Can we have a 1-paragraph about this design pattern? You know... in this post?

edit:
harsh comment removed... Just frustrated that site was down again this morning.
It's complex enough, that there's no end to variations on the pattern.  MVC, MVP, MVVM, Presentation Model (MVVM is actually just PM with a different name), Passive View, and so on.  The general idea in each case though is to simply partition your classes around specific responsibilities.  The View is responsible only for display, the Model is responsible for business/domain logic and the Poo (http://www.drwpf.com/blog/Home/tabid/36/EntryID/27/Default.aspx) is responsible in various ways (the variation in all of those patterns) for coordinating between the View and the Model.  There's as close to a 1-paragraph description as your likely to get.  From there, it's time to do a LOT of research. Tongue Out

That said, you don't have to be an expert on this family of patterns to benefit from using it.
Minh
Minh
WOOH! WOOH!
See guys? The above text makes me WANT to watch the video. Thanks wizard wkempf.
stormideas
stormideas
stormideas - expertly crafted web applications
We built out an extensive Silverlight 2 collaboration application using the standard code-behind model, you can check it out at:

http://www.colaab.com

 and while we think we've built a high quality product some of the lessons we learned are pushing us to use MVVM pattern for building out additional functionality.

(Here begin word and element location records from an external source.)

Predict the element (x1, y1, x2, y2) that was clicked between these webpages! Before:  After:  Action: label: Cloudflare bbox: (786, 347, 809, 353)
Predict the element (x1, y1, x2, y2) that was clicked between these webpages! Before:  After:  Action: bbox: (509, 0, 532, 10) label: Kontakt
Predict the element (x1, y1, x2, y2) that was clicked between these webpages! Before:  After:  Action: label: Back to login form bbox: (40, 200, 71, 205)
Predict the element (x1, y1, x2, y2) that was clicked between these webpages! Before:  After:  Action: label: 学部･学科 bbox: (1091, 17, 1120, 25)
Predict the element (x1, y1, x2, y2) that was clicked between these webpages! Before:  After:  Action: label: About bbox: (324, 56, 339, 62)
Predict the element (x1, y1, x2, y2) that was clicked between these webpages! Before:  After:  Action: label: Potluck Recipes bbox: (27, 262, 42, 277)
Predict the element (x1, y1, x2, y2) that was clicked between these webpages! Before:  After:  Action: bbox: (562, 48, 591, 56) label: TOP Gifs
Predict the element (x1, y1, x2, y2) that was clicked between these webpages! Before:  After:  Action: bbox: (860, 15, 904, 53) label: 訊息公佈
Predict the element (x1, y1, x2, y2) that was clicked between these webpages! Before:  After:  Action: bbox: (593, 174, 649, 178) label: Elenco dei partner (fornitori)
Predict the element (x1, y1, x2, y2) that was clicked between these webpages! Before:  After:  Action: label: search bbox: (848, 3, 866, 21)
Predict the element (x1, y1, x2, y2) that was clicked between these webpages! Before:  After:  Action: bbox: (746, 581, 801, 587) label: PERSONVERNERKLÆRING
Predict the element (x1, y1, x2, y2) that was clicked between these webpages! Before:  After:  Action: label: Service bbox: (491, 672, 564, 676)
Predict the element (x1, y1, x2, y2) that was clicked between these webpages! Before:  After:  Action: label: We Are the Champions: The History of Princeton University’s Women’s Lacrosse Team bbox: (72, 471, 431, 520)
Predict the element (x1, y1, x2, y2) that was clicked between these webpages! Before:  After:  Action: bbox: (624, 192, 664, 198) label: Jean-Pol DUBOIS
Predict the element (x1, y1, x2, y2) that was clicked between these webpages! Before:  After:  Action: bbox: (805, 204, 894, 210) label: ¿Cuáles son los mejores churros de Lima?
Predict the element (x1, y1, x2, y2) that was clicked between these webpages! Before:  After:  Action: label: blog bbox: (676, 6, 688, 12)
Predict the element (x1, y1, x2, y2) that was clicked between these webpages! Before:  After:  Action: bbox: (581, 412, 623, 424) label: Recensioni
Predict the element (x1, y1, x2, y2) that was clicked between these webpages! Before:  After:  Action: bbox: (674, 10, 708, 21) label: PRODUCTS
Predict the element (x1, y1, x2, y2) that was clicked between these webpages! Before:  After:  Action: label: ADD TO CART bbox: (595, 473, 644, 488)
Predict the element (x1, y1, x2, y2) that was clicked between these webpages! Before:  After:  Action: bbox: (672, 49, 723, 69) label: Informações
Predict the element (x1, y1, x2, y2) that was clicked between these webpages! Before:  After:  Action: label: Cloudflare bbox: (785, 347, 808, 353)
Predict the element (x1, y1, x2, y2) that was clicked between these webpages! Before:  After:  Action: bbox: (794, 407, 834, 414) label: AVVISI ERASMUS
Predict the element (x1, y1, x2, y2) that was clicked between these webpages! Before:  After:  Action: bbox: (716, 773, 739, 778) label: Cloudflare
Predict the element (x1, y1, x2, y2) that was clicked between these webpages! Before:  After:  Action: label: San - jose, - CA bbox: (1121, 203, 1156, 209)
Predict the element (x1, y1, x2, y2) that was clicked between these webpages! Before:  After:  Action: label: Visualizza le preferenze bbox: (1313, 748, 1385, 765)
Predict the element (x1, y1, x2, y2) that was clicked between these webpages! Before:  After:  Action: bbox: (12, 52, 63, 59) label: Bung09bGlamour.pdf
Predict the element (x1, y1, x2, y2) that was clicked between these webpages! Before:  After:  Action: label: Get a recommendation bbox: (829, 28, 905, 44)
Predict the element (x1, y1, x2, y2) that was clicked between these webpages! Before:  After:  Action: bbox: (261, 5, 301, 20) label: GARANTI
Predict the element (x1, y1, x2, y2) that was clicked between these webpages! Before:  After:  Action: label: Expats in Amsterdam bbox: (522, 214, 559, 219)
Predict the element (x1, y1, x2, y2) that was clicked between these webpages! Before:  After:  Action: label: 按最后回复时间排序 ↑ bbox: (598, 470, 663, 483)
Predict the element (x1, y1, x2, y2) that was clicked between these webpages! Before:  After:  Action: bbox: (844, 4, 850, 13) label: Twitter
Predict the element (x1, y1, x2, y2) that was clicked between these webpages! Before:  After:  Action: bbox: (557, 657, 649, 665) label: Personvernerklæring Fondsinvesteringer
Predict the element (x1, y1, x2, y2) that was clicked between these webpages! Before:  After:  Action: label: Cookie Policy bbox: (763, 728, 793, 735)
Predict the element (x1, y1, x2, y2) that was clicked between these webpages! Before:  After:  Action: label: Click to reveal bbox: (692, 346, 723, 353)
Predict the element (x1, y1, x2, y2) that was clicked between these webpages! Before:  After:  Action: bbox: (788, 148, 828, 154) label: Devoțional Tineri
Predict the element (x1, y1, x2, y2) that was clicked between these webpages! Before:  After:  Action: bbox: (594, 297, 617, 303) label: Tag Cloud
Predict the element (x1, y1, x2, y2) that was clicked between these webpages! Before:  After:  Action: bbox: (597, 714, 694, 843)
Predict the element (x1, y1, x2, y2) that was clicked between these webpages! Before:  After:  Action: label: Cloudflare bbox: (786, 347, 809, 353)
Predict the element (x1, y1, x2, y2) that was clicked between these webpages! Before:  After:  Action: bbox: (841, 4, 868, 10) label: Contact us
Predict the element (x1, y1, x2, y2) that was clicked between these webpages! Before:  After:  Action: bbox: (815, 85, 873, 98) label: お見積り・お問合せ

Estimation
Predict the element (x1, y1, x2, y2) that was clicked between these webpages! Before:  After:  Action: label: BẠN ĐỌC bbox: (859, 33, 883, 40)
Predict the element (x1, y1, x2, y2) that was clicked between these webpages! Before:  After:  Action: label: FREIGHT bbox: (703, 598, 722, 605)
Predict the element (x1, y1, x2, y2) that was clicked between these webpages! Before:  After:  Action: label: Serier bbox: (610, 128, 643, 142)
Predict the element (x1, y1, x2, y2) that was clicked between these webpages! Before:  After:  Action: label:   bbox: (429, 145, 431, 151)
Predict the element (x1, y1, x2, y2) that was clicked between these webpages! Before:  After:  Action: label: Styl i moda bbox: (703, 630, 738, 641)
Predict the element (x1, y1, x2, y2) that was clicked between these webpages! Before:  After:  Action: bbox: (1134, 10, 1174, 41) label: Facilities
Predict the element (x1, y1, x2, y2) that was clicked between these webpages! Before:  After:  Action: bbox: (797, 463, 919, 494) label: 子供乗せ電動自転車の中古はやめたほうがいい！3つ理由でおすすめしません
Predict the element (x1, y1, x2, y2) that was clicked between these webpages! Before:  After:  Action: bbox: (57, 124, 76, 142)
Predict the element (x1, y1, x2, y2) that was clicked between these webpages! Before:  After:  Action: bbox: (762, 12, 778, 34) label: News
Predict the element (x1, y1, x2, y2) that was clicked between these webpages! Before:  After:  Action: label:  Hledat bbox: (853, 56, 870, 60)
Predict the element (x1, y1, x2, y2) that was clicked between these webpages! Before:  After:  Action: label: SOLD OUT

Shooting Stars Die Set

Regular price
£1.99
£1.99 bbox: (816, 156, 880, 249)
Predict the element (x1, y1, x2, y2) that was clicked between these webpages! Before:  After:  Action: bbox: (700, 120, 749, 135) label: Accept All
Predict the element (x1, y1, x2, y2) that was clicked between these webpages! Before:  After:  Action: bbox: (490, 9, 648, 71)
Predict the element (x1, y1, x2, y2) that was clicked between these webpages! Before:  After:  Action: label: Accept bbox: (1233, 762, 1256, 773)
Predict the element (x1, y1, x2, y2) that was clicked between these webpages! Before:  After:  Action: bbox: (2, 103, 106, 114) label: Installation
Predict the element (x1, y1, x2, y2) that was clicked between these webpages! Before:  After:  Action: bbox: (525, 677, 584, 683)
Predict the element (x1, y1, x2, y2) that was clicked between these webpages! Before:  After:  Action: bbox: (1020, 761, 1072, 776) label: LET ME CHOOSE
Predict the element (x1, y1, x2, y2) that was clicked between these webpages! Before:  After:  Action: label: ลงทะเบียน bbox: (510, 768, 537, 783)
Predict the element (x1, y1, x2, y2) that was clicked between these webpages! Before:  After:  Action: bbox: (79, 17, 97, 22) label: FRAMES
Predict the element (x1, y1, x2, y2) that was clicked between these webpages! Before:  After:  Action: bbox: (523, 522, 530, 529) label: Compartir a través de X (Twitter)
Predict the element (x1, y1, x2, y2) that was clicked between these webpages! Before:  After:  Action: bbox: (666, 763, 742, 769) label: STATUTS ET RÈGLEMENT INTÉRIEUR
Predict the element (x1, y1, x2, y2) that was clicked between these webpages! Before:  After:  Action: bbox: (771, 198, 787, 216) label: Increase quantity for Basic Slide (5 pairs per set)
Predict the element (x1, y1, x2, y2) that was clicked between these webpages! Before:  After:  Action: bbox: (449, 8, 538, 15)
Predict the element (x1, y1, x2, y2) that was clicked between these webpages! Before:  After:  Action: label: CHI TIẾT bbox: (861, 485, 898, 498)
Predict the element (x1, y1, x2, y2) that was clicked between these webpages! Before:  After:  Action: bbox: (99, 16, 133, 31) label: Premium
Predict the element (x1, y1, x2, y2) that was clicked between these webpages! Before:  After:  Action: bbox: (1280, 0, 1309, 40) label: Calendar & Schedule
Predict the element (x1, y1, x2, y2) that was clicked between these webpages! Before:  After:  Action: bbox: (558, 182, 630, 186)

There's a good set of links regarding the MVVM pattern in this StackOverflow question:

http://stackoverflow.com/questions/375301/should-i-use-the-model-view-viewmodel-mvvm-pattern-in-silverlight-projects

Thanks,

Bob

--
Bob Thomson
storm ideas

http://colaab.com
http://blog.stormideas.com
twitter: movingforwards
Well it's enough to "whet" my appitite. Looking forward to hearing more. Sorry I can't make the training in Cali... come visit Texas sometime Smiley
This reminds me of when I used XSLT for (X)HTML output.

Basically I'd have a server control that took an XSLT for display rather than using a user control with a code-in-front. I would then serialize the object I wanted to display into XML and pass it to the XSLT. The nice thing was that I could use the same C# code for an RSS feed, an HTML list on a page, and a JSON feed to name a few just by swapping out XSLTs.

I imagine WPF is way more elaborate with the 2-way databinding though.
Can you post a link so that we can download the powerpoint that is in the video?  Thanks in advance.